Ambrogio lui-même exprime dans ses lettres la plus grande considération pour Chrysoloras, et de l’émotion pour la bienveillance qu’il lui a témoignée ; en mars 1416, il demande à Francesco Barbaro de lui trouver une copie de l’Échelle du paradis de Jean Climaque , texte que Chrysoloras lui a conseillé de lire en grec et qu’il veut aussi traduire en latin.
Il faut aussi signaler sa proximité avec le riche érudit humaniste Niccolò Niccoli, grand collectionneur tant de livres que d’objets antiques, l’un des pivots des cercles humanistes de l’époque, qui lui ouvre sa bibliothèque et apprécie fort sa connaissance du grec. Traversari devient son collaborateur intellectuel et son conseiller spirituel, et leur étroite amitié dure jusqu’à la mort de Niccoli, veillé par Traversari, en 1437.
Dans une lettre de 1433, le moine affirme que le vieil humaniste le harcèle en permanence pour qu’il poursuive son activité de traducteur des Pères de l’Église grecque en latin. Traversari amène Niccoli à sa rapprocher du christianisme à la fin de sa vie, et à communier à nouveau ; inversement, Niccoli l’introduit à la culture humaniste et le met en relation suivie avec les cercles érudits de Florence, notamment Leonardo Bruni, et aussi Cosme de Médicis, mais également de Rome et de Venise [5].

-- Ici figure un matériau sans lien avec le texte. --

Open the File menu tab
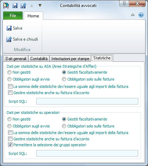Viewport: 148px width, 166px height. [x=13, y=16]
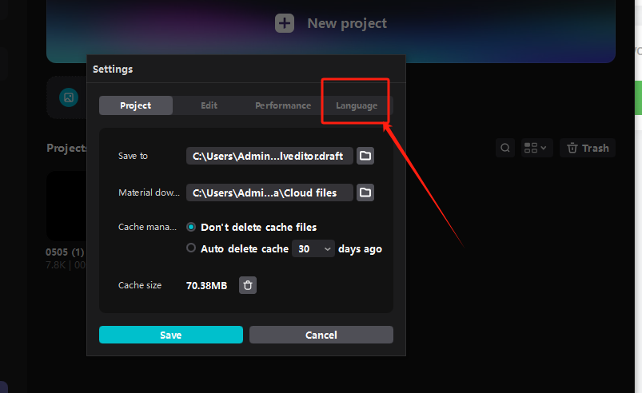Screen dimensions: 642x393
Task: Switch to the Language tab
Action: (357, 105)
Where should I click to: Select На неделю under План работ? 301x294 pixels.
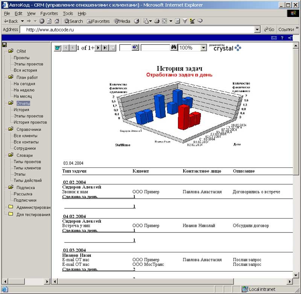pyautogui.click(x=25, y=90)
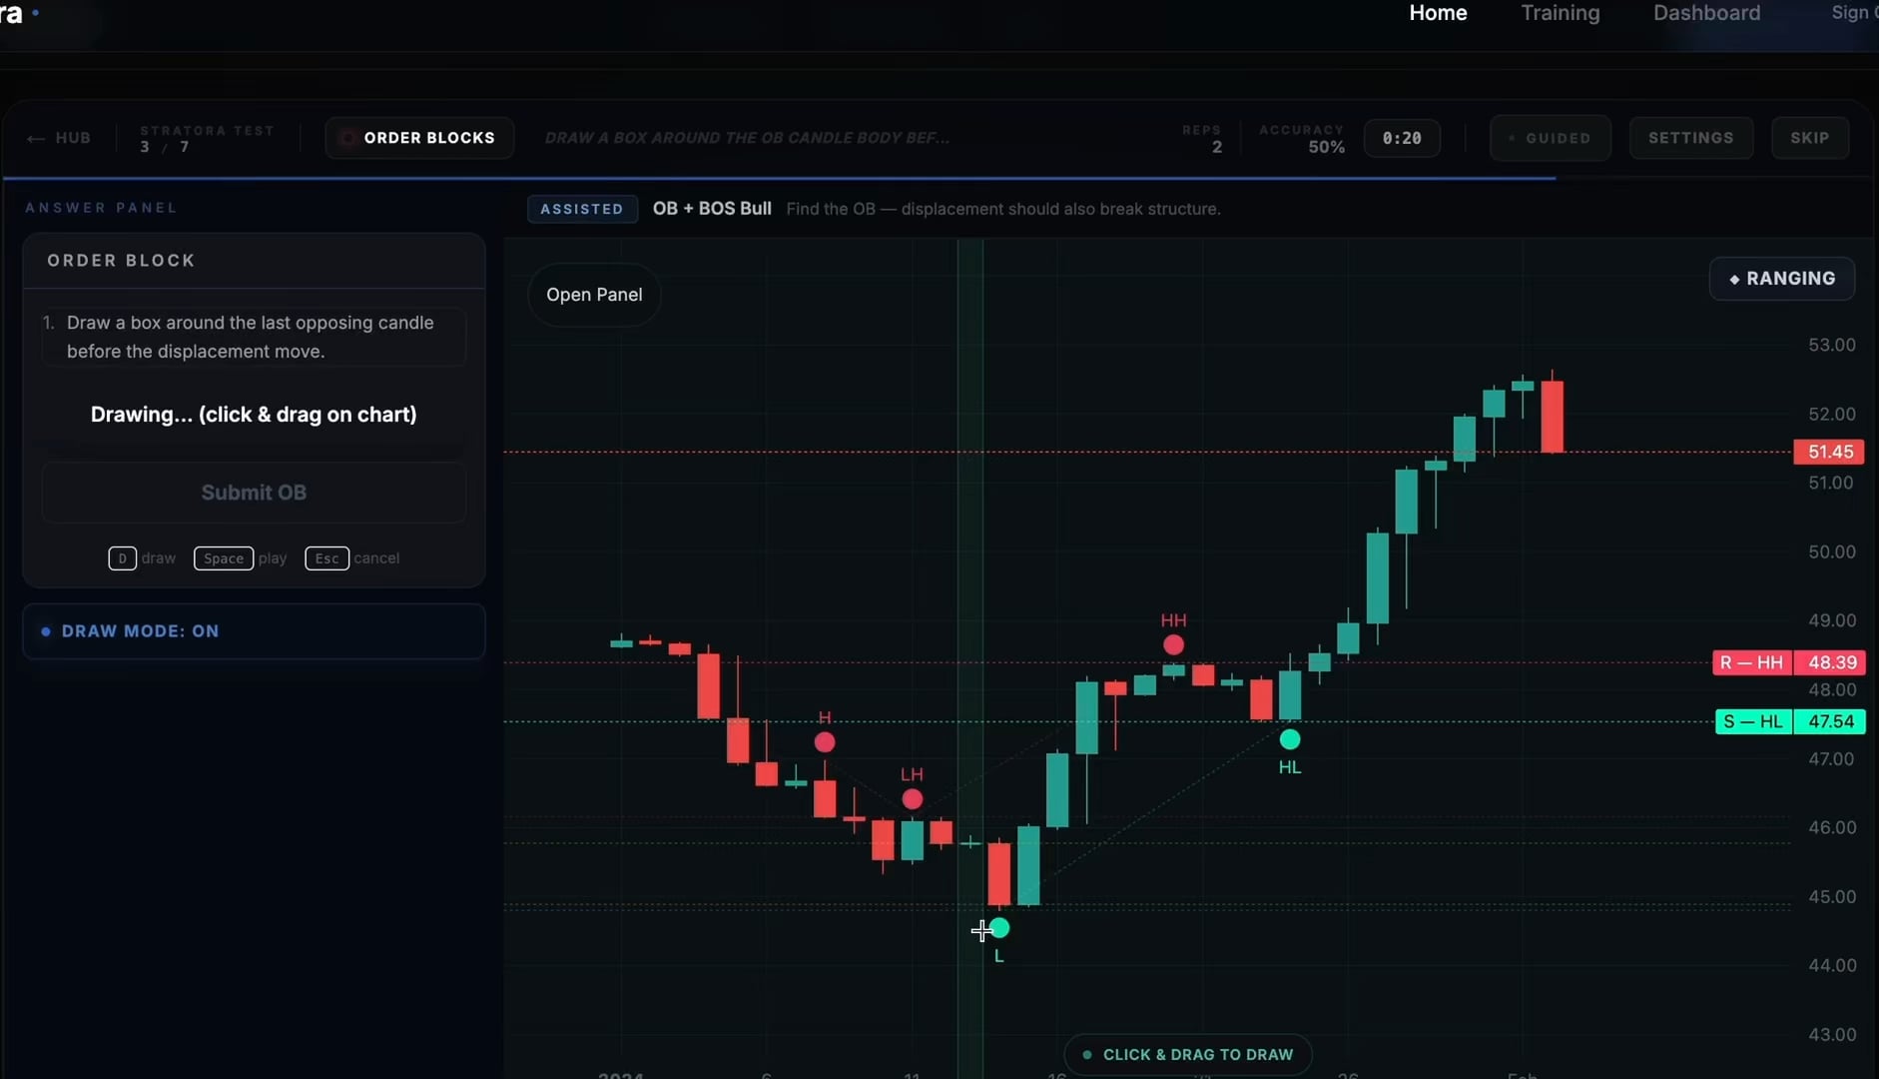Click the green L swing low marker
The image size is (1879, 1079).
click(x=999, y=928)

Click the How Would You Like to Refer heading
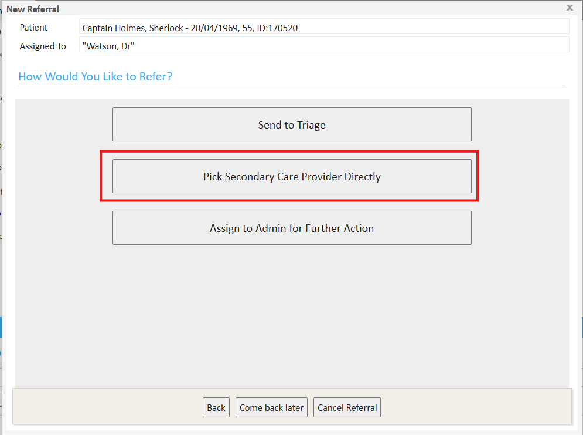click(x=96, y=76)
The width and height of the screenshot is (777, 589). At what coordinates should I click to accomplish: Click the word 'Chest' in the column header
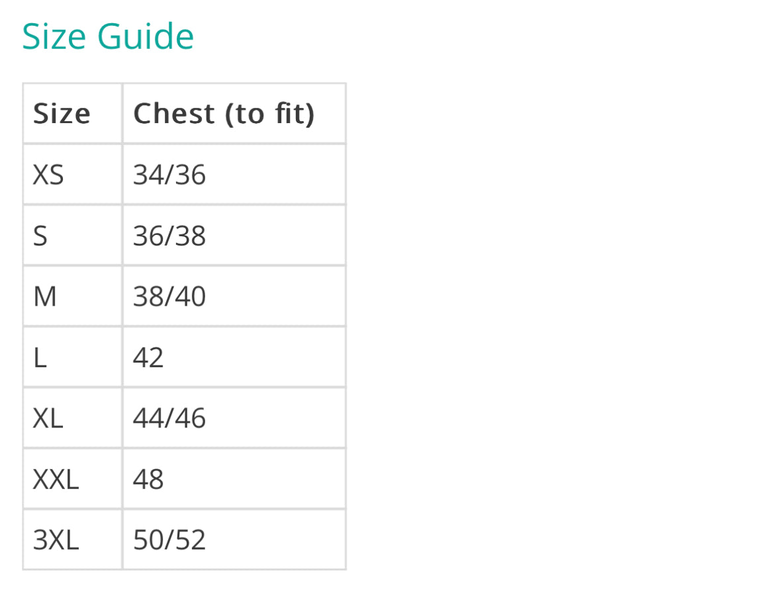(x=174, y=114)
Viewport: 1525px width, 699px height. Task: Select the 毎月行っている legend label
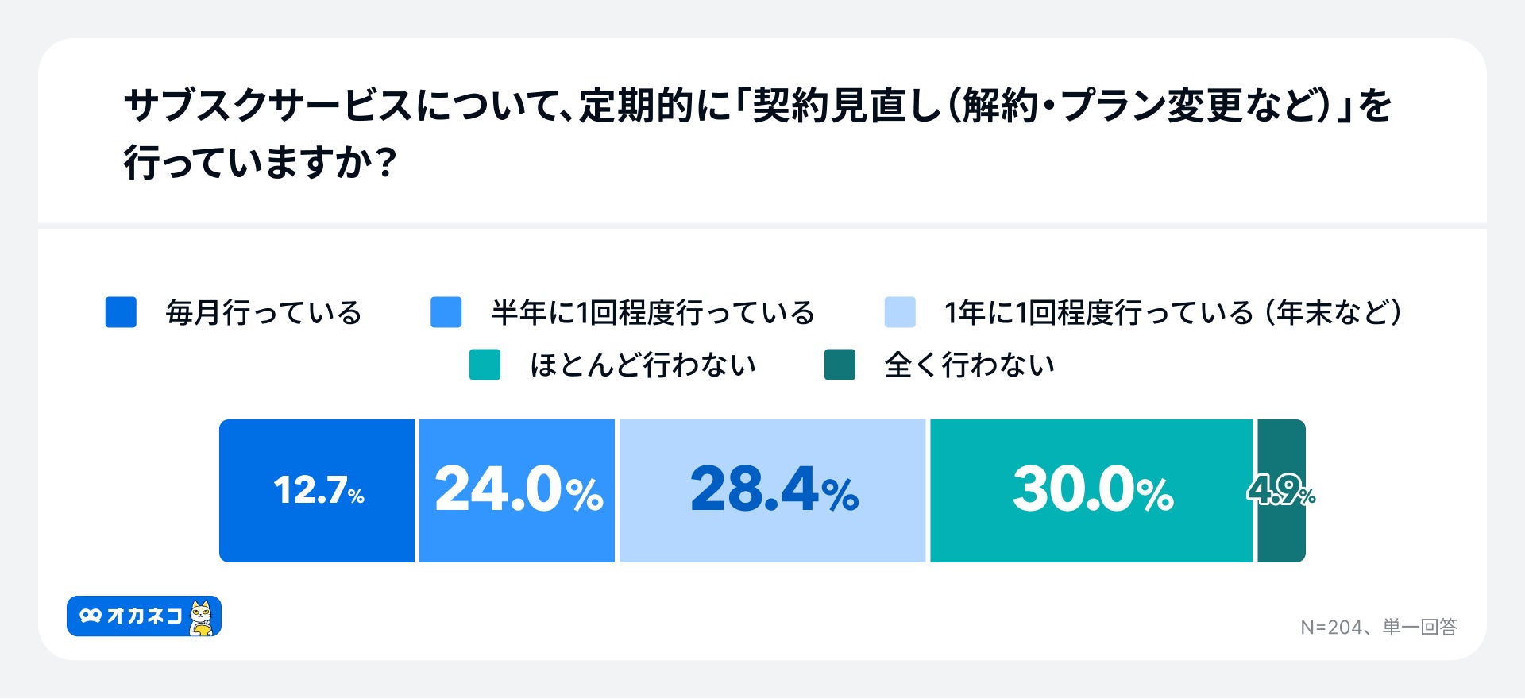point(264,313)
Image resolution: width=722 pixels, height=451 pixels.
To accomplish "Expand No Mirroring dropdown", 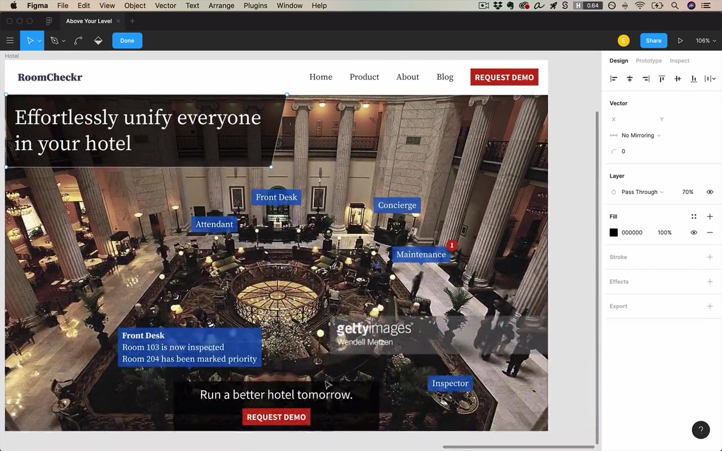I will pos(641,135).
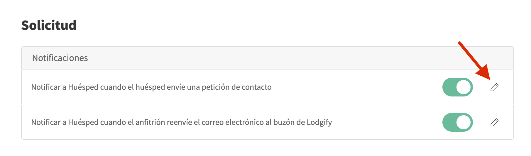Click the pencil the red arrow points to

494,87
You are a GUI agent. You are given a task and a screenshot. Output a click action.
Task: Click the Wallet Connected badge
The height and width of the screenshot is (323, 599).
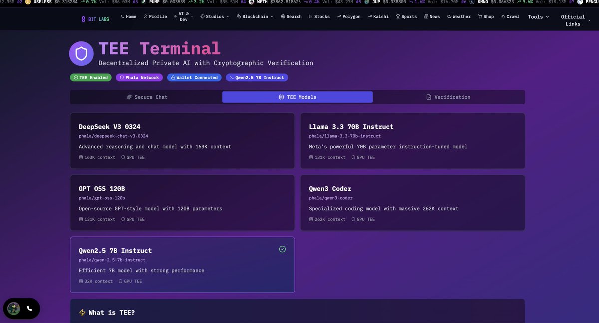pos(194,78)
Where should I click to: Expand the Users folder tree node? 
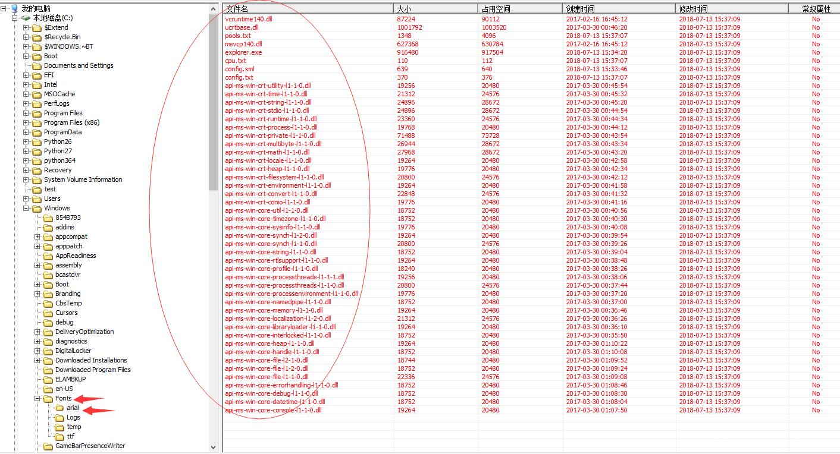pyautogui.click(x=26, y=198)

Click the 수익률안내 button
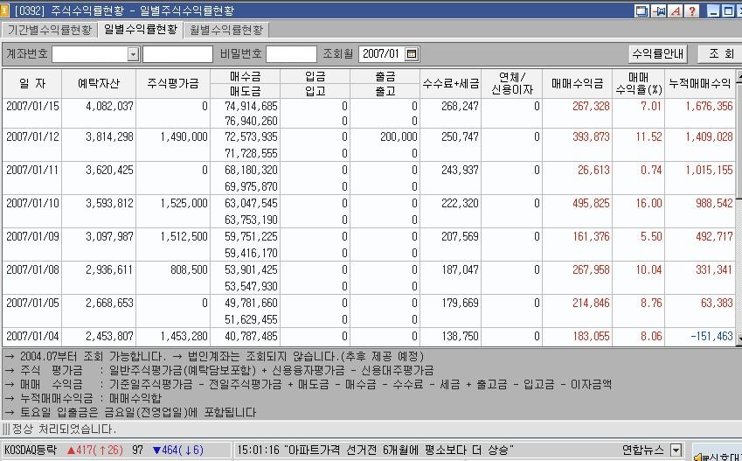click(658, 54)
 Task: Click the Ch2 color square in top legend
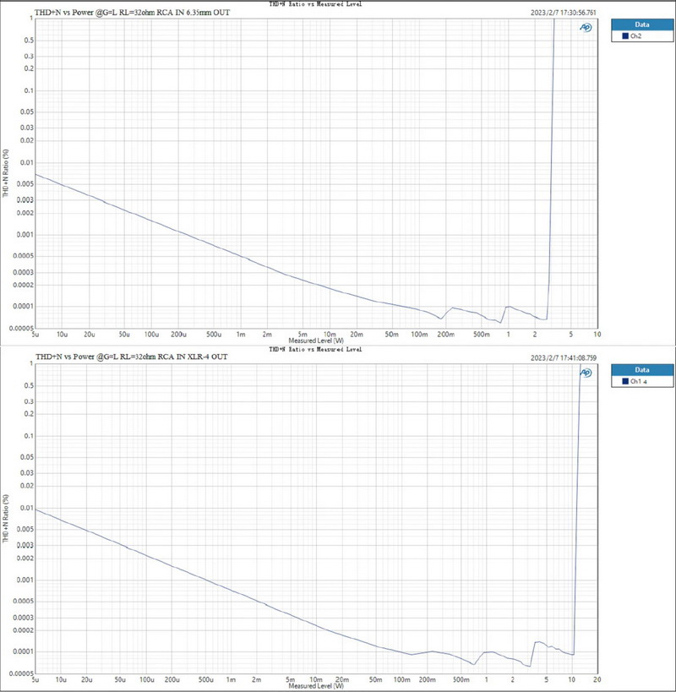pyautogui.click(x=625, y=36)
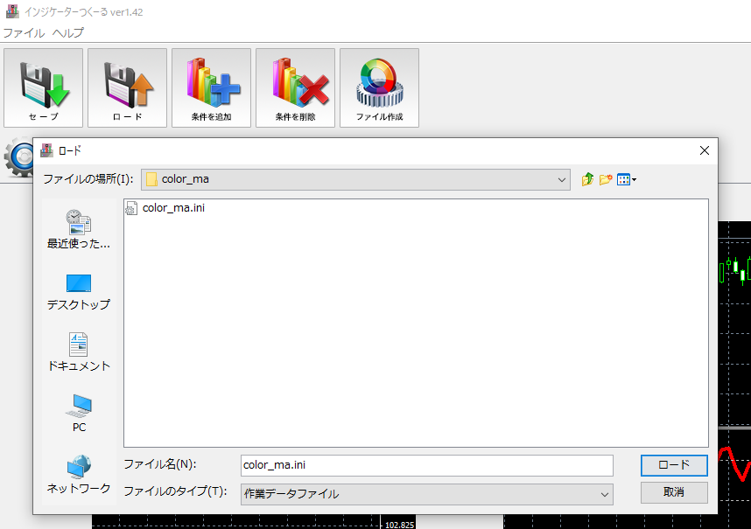Screen dimensions: 751x529
Task: Click the 条件を削除 icon to remove a condition
Action: pos(295,87)
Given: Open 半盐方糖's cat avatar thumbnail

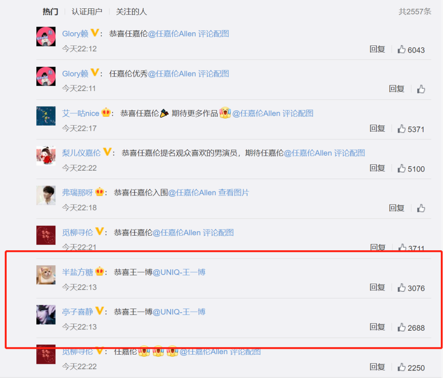Looking at the screenshot, I should tap(46, 275).
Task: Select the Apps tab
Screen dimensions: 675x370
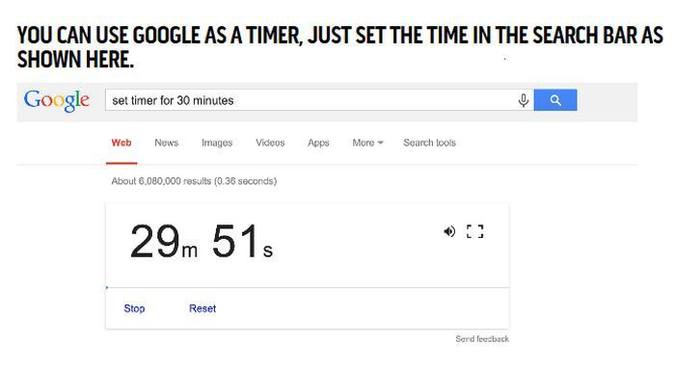Action: (318, 143)
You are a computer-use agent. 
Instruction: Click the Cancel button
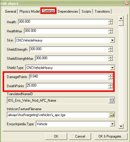(x=80, y=136)
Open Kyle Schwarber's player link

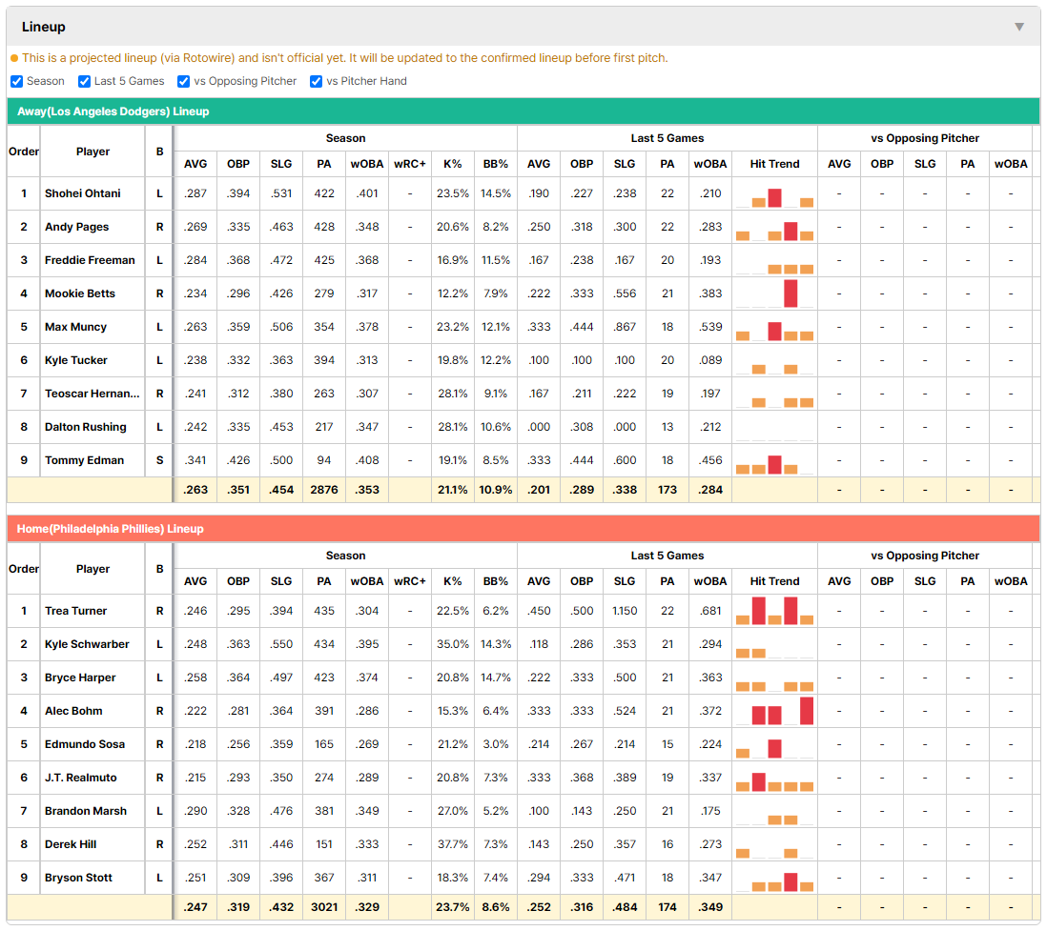pos(87,644)
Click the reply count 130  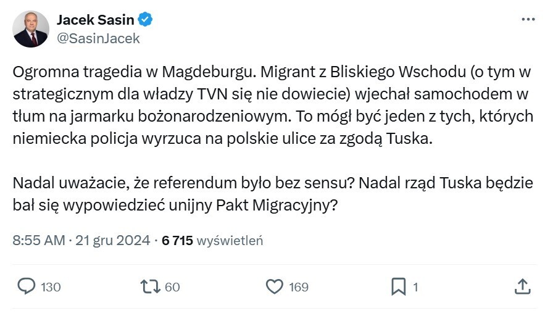coord(51,287)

En 1423, le pape Martin V envoie deux lettres, l’une au prieur du couvent Sainte-Marie-des-Anges, le Père Matteo, l’autre à Traversari lui-même, exprimant son soutien au grand développement des études patristiques [6] dans cet établissement, et tout particulièrement au travail de traduction des Pères grecs mené par Traversari.
Le pape a en vue les négociations qu’il mène alors avec l’Église grecque, début 1423, son légat Antoine de Massa est revenu de Constantinople [7] et rapporte avec lui plusieurs manuscrits grecs qui seront confiés à Traversari pour traduction.
En octobre 1431, le nouveau pape Eugène IV convoque un chapitre général de l’ordre camaldule [8], sous la présidence du cardinal protecteur de l’ordre, avec au programme un état des lieux de la corruption et la nécessité proclamée d’une réforme ; le prieur général, accusé de détournements, est arrêté, incarcéré et contraint à la démission ; Traversari est élu à sa place le 26 octobre avec le soutien du cardinal-protecteur et du pape Eugène IV lui-même, dont il va devenir un proche collaborateur.
Entre novembre 1431 et l’été 1434, il entreprend une grande tournée d’inspection et de réforme des établissements de l’ordre en Italie, dont il tient un journal en latin, intitulé “Hodœporicon ou Itinerarium”, qui ne sera publié que bien plus tard, en 1680, et deviendra le principal texte original légué par Traversari avec sa correspondance.
En 1435, Traversari est envoyé par le pape Eugène IV comme légat [9] auprès du concile de Bâle [10], où il défend avec intransigeance le principe de la primauté du pape, remise en cause par les évêques de ce concile. Il négocie aussi avec l’empereur Sigismond. Il joue un rôle important dans le transfert officiel du concile à Ferrare [11] le 18 septembre 1437, la raison invoquée étant d’accueillir les délégations des Églises orientales pour mettre fin au schisme entre l’Orient et l’Occident chrétiens.
Les Orientaux arrivent à Ferrare en mars 1438, et le concile est à nouveau transféré à Florence en janvier 1439 à cause d’une peste. C’est Ambrogio Traversari qui est chargé, avec Basile Bessarion, de rédiger le décret d’union des Églises qui est lu en grec et en latin, le 6 juillet 1439, dans la cathédrale Santa Maria del Fiore [12].
Il meurt 3 mois plus tard, à 53 ans, dans le couvent San Salvatore di Camaldoli de Florence, et alors qu’Eugène IV s’apprêtait paraît-il à le nommer cardinal. Son corps est transporté à l’ermitage de Camaldoli [13] où il est enseveli.
En dehors de son “Hodœporicon”, texte très important pour l’histoire de l’Italie de la Renaissance, il est l’auteur de 2 traités de théologie, l’un sur l’eucharistie, l’autre sur la procession du Saint-Esprit, point d’achoppement entre les Églises latine et grecque, de plusieurs vies de saints, et d’une importante correspondance.